Internamente, por exemplo, desenvolve uma espécie de Chat GPT próprio, para levantar rapidamente gráficos a partir de dados de seu banco e municiar executivos para tomada de decisões.
Para fora, trabalha para oferecer gratuitamente a clientes soluções tecnológicas. A intenção não é se transformar em uma empresa tech, mas passar a imagem para o mercado de uma corporação digitalizada.
Existem dois aplicativos com funções tão eficientes quanto curiosas sendo usados principalmente na Europa e que estarão à disposição do mercado brasileiro em breve.
• Um deles, ao captar o som do choro de uma criança, sinaliza qual tipo de problema pode ser. Pode identificar que é cólica, por exemplo.

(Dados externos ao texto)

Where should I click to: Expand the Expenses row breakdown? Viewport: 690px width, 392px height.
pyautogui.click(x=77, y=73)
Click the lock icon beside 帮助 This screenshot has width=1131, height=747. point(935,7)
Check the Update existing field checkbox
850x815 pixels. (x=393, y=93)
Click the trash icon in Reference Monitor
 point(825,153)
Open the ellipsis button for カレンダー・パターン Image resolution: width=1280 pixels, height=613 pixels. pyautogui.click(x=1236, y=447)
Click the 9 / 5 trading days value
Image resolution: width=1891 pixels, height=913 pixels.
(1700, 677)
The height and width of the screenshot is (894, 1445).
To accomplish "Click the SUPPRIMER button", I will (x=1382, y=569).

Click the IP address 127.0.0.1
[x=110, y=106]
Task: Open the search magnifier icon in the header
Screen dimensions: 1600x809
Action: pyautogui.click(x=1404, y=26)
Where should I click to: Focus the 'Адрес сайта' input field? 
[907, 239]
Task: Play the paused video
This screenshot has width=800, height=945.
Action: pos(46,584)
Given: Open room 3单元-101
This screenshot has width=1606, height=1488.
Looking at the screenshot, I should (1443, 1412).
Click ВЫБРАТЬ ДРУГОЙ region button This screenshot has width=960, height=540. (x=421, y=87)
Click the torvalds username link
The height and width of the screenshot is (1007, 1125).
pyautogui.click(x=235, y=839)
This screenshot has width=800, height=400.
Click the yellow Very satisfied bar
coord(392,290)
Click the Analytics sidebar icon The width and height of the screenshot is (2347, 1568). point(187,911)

• O segundo analisa a imagem do cocô de bebês e, antes de enviar para o médico, o app já indica qual intercorrência de saúde pode estar envolvida.
“Estamos criando uma forma de nos conectar digitalmente com os consumidores”, afirmou Higo, ao citar ainda o Mundo Danone, que hoje é o e-commerce da empresa, e a Academia Danone, que são utilizados como plataformas de consulta, formação e informação nutricionais e de saúde em geral para profissionais da medicina e consumidores.
Seja na oferta de tecnologia, nos rumos do modelo de negócio, nos produtos, nas fórmulas dos alimentos ou diretamente nas intervenções em agricultura e pecuária, a Danone segue com a convicção inabalável nos princípios marchetados no histórico Discurso de Marselha.